Data section →
· · · · · · ·
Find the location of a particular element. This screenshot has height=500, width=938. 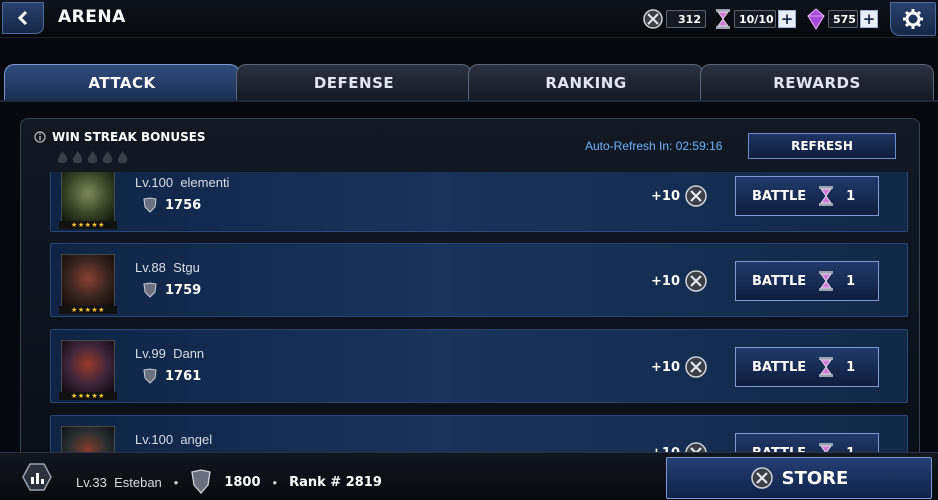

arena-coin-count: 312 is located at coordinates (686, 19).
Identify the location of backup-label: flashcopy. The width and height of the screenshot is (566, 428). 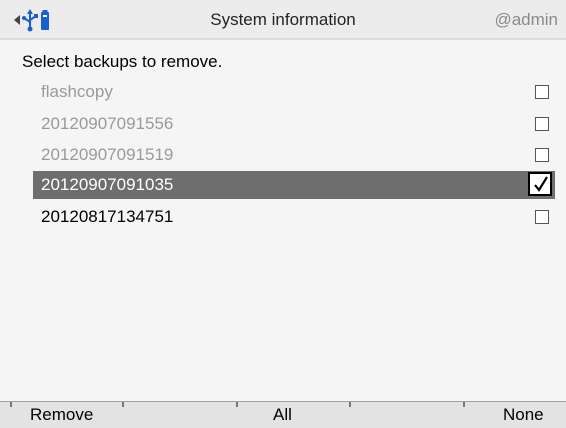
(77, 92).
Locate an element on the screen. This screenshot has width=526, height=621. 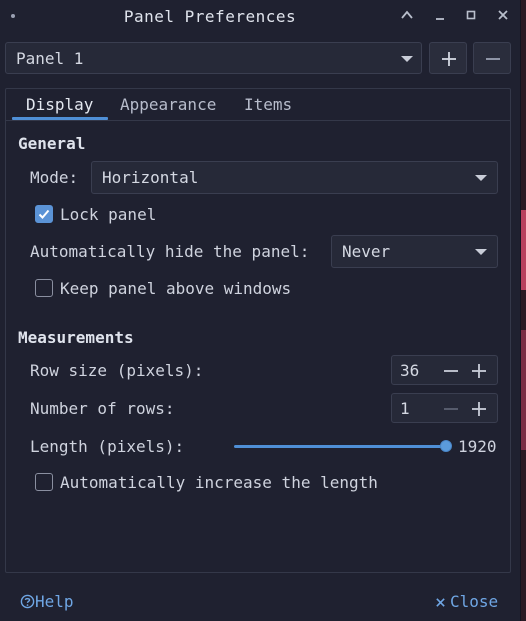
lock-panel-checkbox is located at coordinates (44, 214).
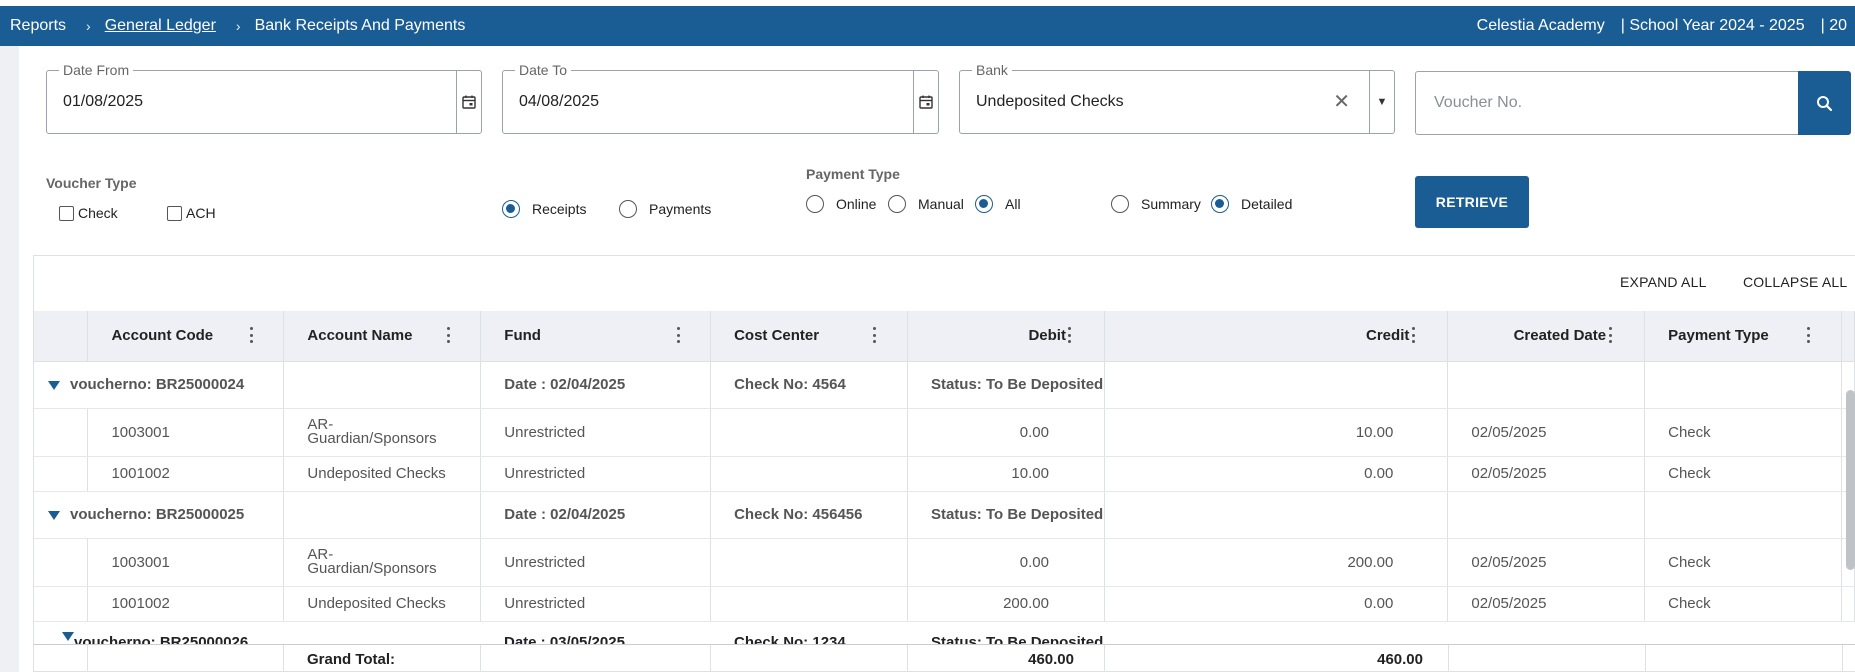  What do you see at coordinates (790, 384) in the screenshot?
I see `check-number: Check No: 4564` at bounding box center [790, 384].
· · · · · · ·
Required work →
Edit the rows starting at the line that contains "Identify the location" and ending at the end of the rows, replacing "element" with "item" and keeping everything else the same. Leave out the pictures.

Written response →
Identify the location of backup-label: flashcopy. The width and height of the screenshot is (566, 428). 
(77, 92).
Locate an item on the screen. This screenshot has width=526, height=621. 
lock-panel-checkbox is located at coordinates (44, 214).
  What do you see at coordinates (790, 384) in the screenshot?
I see `check-number: Check No: 4564` at bounding box center [790, 384].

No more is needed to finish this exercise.